Abrió la mirilla de la puerta y observó hacia el exterior. Al otro lado es como si hubiera un muro blanco. Sentía el contacto del aro metálico en el arco superciliar, rozaba con las pestañas la minúscula lente, pero no podía ver nada, la blancura insondable lo cubría todo. Sabía que estaba en su casa, la reconocía por el olor, por la atmósfera, por el silencio, distinguía los muebles y los objetos solo con tocarlos, les pasaba los dedos por encima, levemente, pero era como si todo estuviese diluyéndose en una especie de extraña dimensión, sin direcciones ni referencias, sin norte ni sur, sin bajo ni alto.
José Saramago
A veces dejamos al movimiento de las manos el reconocimiento de nuestra finitud ante el lenguaje. Así abrí azarosamente este libro, en un ejercicio que —comprobaré más tarde en su lectura— nos revelará la urdimbre que sostiene a este lenguaje en particular, trama caracterizada por no revelar dirección alguna, enseñándonos así un equilibrio armónico entre lo vertical y lo horizontal, metáfora que alude a las múltiples orillas que lo componen. Donde la historia o el relato afectivo que atraviesa a esta escritura aparece y desaparece, negándonos al mismo tiempo las pistas de su continuidad. En otras palabras, se hace presente en varios tonos, momentos y registros, desplegando alternadamente en sus páginas aquellos impulsos enunciados por Pound: logopeia, fanopeia y melopeia. Buscando quizá ese arrojo o cobijo, en y hacia la trama del lenguaje, evadir su clasificación.

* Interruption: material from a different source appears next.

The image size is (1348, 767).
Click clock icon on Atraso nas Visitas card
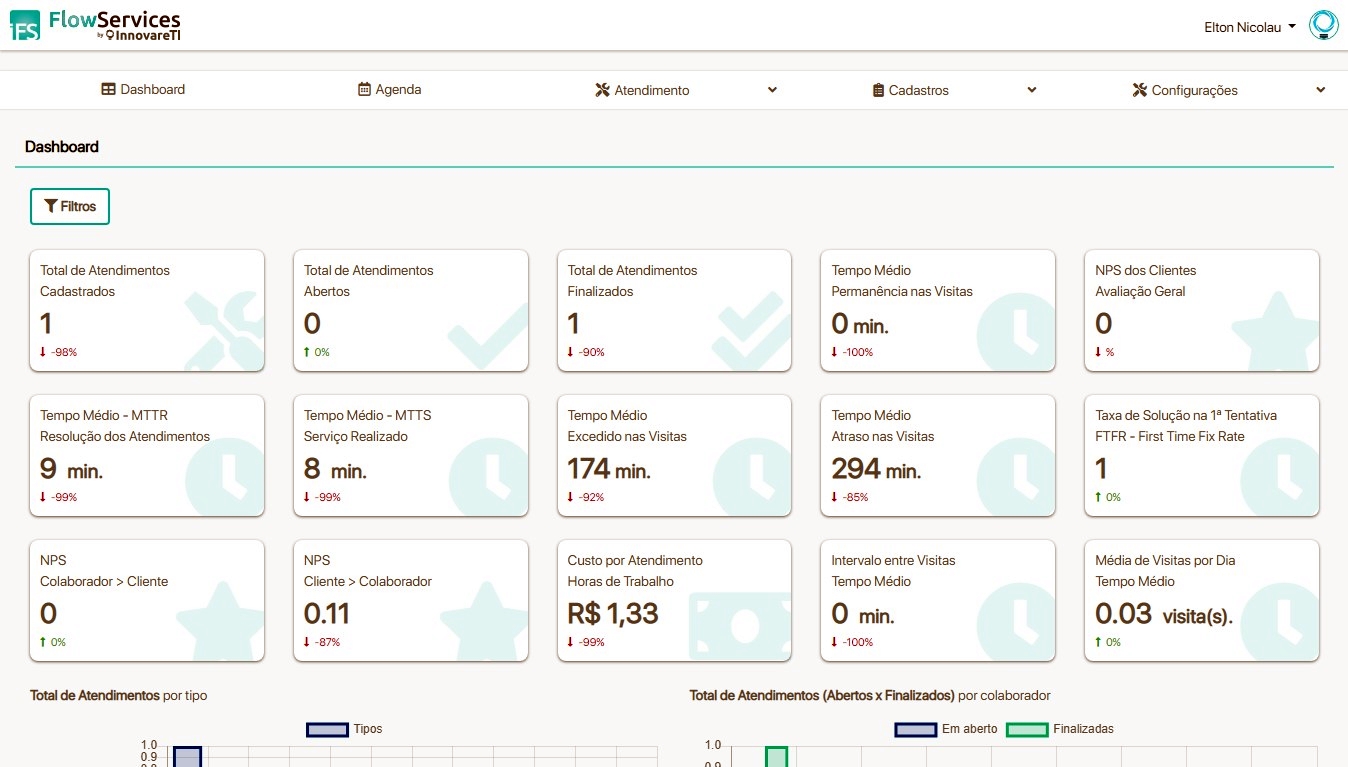coord(1015,477)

“Es posible desaparecer”, fue lo primero que leí. Es posible que el tejido que este libro nos presenta no excluya a su escritura, al mismo libro, de las implicancias que es posible advertir en su apertura o desborde. Para entender esto hay que establecer lo siguiente: más allá que la muerte o pérdida de alguna manera configuren esta poética, en cierto modo; y más allá de reconocer elementos que nos permitan reflexionar a partir de la escritura en sí, los problemas aquí planteados reafirman al libro como un lugar indefinible: espacio de apertura que al mismo tiempo es un espacio sin salida; “encontró la manera de borrar el camino que labró para alcanzarme”, escribe, inmortalizando el tiempo de la muerte con esa borradura. Esto nos lleva a imaginar a Orfeo deshaciendo de algún modo el camino para verlo quizá en esa permanencia final junto a Eurídice en el inframundo. Eso es, en el fondo, el poema, quizá el libro. Quedarse ahí —pareciera decirnos Julieta—, llegar, sin palabras, a esas íntimas profundidades: recorrerlas, verlas, sentirlas, quedarse en ellas, a sabiendas que ello implicaría un posible extravío, un viaje sin retorno.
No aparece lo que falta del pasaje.